TASK PROMPT
Rewrite the records from the start through the line with "Action: (573, 418)", switching "Logoff" to "Logout" and leaving everything else the same.

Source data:

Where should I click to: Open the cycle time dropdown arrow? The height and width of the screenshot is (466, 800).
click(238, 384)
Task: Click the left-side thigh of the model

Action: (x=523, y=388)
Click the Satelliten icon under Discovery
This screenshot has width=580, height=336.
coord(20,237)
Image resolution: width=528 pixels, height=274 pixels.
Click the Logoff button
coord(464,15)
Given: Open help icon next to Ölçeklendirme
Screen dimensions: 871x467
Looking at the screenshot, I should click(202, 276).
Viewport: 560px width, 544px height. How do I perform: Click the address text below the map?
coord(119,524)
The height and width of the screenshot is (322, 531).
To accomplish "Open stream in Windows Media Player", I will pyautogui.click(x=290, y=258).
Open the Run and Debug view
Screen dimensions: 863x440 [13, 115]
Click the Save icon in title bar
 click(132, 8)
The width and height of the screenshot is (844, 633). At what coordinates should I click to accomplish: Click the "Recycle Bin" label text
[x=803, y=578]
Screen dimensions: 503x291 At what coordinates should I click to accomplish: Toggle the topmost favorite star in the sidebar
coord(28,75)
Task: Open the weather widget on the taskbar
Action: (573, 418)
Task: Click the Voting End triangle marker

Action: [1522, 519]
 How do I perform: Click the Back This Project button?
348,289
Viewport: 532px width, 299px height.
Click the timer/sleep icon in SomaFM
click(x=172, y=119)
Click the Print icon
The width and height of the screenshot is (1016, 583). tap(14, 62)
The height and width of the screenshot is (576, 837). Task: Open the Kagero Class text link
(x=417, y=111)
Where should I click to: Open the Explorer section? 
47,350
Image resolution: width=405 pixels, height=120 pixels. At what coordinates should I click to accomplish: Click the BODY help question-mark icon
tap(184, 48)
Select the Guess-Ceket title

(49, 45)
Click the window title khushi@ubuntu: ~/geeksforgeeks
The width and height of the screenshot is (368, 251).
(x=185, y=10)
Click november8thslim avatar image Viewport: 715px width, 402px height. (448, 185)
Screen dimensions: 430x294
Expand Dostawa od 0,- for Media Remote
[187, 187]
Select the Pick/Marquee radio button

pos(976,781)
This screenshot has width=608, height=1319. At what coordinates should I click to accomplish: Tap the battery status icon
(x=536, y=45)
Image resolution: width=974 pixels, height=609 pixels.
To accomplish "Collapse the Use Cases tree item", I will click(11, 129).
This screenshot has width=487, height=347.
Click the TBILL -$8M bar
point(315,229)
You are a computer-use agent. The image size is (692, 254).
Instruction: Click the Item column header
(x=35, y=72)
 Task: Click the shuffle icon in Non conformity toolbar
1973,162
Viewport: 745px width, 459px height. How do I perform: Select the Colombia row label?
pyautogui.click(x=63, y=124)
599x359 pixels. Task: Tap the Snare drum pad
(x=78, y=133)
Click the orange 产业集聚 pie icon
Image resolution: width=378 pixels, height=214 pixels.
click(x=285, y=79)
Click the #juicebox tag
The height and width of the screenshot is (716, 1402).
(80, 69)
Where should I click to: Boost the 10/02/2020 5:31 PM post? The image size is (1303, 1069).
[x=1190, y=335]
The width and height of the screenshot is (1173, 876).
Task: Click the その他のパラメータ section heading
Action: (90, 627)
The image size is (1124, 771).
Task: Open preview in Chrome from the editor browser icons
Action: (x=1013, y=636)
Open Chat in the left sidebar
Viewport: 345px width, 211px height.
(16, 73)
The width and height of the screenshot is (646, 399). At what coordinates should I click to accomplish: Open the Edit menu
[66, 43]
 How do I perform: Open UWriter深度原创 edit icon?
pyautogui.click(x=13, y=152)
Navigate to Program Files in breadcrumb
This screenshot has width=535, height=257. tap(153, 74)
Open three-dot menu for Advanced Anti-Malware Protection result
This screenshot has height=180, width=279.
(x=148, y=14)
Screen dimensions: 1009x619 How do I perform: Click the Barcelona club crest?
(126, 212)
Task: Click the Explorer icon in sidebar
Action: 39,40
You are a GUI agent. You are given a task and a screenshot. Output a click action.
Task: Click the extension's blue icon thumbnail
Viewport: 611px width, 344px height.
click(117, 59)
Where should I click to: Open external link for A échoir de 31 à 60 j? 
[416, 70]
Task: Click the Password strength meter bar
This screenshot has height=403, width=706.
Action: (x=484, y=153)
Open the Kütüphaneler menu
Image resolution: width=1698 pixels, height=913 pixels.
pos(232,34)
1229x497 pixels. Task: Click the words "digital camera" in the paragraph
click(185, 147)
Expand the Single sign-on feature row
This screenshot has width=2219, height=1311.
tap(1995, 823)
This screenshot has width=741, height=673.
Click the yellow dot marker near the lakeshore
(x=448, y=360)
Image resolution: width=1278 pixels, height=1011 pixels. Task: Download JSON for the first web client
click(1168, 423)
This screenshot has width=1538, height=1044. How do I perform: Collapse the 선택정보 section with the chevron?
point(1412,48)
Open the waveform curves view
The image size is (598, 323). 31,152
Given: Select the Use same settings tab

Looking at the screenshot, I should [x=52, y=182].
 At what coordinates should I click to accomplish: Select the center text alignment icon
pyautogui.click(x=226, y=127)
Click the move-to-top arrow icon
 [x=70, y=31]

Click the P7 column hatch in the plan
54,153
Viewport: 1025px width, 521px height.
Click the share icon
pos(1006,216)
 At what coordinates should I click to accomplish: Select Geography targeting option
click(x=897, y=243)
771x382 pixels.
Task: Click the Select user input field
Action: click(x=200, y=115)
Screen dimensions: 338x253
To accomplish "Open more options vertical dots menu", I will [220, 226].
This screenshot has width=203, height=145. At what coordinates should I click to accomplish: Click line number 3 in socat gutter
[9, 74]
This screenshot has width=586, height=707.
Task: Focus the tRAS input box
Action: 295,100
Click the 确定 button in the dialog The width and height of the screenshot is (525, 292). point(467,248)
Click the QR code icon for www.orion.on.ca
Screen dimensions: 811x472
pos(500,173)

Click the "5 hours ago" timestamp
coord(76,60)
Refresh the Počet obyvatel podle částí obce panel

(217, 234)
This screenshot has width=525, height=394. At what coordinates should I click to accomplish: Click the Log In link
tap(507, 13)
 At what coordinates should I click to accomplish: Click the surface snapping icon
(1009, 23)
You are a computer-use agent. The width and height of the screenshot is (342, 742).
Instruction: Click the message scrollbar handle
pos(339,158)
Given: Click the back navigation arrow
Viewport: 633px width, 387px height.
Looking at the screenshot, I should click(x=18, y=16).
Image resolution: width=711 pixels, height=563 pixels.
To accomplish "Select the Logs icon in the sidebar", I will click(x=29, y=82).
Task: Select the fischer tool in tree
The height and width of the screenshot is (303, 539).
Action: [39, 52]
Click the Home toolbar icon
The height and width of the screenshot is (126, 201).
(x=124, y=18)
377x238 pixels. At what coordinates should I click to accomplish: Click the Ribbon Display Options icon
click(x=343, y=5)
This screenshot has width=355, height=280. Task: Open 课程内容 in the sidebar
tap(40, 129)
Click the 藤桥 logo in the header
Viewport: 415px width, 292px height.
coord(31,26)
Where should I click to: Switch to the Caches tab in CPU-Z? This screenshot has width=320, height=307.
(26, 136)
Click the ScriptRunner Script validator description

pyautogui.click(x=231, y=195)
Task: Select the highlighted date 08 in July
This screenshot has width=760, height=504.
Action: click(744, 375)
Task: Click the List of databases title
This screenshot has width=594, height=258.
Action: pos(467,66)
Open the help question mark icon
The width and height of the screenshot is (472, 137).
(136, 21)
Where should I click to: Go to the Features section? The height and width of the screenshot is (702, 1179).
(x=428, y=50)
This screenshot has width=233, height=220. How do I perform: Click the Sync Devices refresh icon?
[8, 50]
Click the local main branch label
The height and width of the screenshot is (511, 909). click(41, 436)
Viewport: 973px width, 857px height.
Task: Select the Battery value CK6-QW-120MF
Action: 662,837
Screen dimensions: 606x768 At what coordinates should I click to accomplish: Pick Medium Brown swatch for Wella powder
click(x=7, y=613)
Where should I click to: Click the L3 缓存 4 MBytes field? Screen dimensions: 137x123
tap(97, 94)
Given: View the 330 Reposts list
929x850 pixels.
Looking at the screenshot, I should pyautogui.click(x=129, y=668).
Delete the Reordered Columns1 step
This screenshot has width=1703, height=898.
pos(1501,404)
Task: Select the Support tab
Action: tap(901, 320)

SOLUTION FOR THIS EXERCISE
Where should I click to: Open the cycle time dropdown arrow? The height and width of the screenshot is (466, 800).
click(238, 384)
Task: Click the left-side thigh of the model

Action: (x=523, y=388)
Click the Satelliten icon under Discovery
This screenshot has width=580, height=336.
coord(20,237)
Image resolution: width=528 pixels, height=274 pixels.
Click the Logout button
coord(464,15)
Given: Open help icon next to Ölçeklendirme
Screen dimensions: 871x467
Looking at the screenshot, I should click(202, 276).
Viewport: 560px width, 544px height. How do I perform: Click the address text below the map?
coord(119,524)
The height and width of the screenshot is (322, 531).
To accomplish "Open stream in Windows Media Player", I will pyautogui.click(x=290, y=258).
Open the Run and Debug view
Screen dimensions: 863x440 [13, 115]
Click the Save icon in title bar
 click(132, 8)
The width and height of the screenshot is (844, 633). At what coordinates should I click to accomplish: Click the "Recycle Bin" label text
[x=803, y=578]
Screen dimensions: 503x291 At what coordinates should I click to accomplish: Toggle the topmost favorite star in the sidebar
coord(28,75)
Task: Open the weather widget on the taskbar
Action: (573, 418)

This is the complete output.